Amazon recently announced it is bringing automatic scaling to its Amazon ECS service. This allows Amazon ECS services to scale out, or scale in, automatically. Scale events are the result of Amazon CloudWatch alarms being triggered when threshold-based metrics exceed, or fall below, expected values.
Amazon ECS, also known as EC2 Container Service, is a management service that supports Docker containers on Amazon EC2 clusters. Amazon already supports auto scaling for EC2 clusters, but auto scaling container services, that run on EC2 clusters, was previously not supported.

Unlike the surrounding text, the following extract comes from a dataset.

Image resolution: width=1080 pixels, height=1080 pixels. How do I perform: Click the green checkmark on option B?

Amazon Cloud Watch metrics drive the behavior of auto scaling events. Amazon Cloud Watch metrics include CPU utilization, data transfer or disk usage. Developers also have the ability to publish their own custom metrics to CloudWatch through a put-metric-data AWS Command or PutMetricData Query API.

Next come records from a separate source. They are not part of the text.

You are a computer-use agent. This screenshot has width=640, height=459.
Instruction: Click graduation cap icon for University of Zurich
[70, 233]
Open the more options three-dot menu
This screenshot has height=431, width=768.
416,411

An example of when you may use auto scaling includes a web service that has been deployed and is experiencing CPU pressure. In this scenario, you want to scale those container(s) out. Once, CPU pressure has returned to normal alerts, developers can configure scale in events to reduce the number of containers, and subsequently compute costs.

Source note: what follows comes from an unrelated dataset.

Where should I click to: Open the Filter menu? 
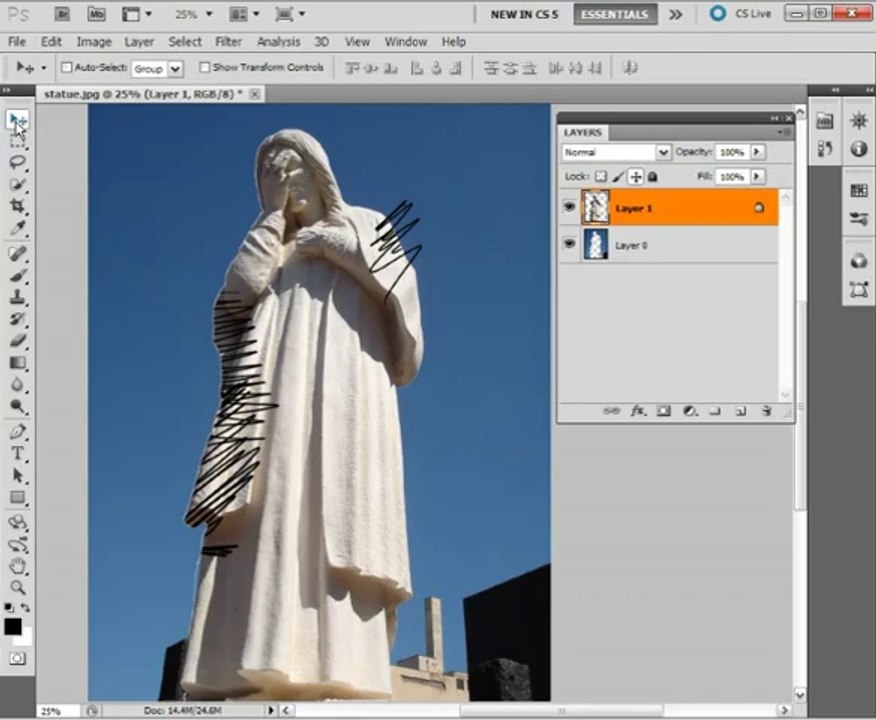(228, 42)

The following image illustrates how both scale in and scale out events are configured at both container and cluster tiers using the AWS Management Console. In both scenarios, scale events are triggered through CPU utilization levels.
Image Source: https://aws.amazon.com/blogs/compute/automatic-scaling-with-amazon-ecs/
Using Multi-AZ (Availability Zone) EC2 clusters and Elastic Load Balancers, customers can scale both EC2 clusters and EC2 Container Services across Availability Zones to provide additional fault tolerance. Mayank Thakkar, enterprise solutions architect at Amazon Web Services, explains the process in setting auto scaling up: “The process to create services that scale automatically is supported by the ECS console, CLI, and SDK. You choose the desired, minimum and maximum number of tasks, create one or more scaling policies, and Service Auto Scaling handles the rest. The service scheduler is also Availability Zone–aware, so you don’t have to worry about distributing your ECS tasks across multiple zones.”
Thakkar cautions that scaling EC2 clusters may take longer than containers, but suggests the following strategy to mitigate delays: “You may set the cluster scaling policies in such a way so that you can have some additional cluster capacity in reserve. This will help your ECS service scale up faster, but at the same time, depending on your demand, keep some EC2 instances underutilized.”
Amazon is not the only public cloud vendor to provide auto scaling of their container service. Microsoft Azure also provides this functionality in the form of Azure Virtual Machine Scale Sets (VMSS). Microsoft depends upon Azure Insights Autoscale to provide auto scale functionality without pre-provisioning VMs. Azure VMSS can not only be used with containers, but also with big compute and big data workloads. Azure VMSS is typically deployed using ARM templates, but can also be created using REST API, Powershell or Azure CLI.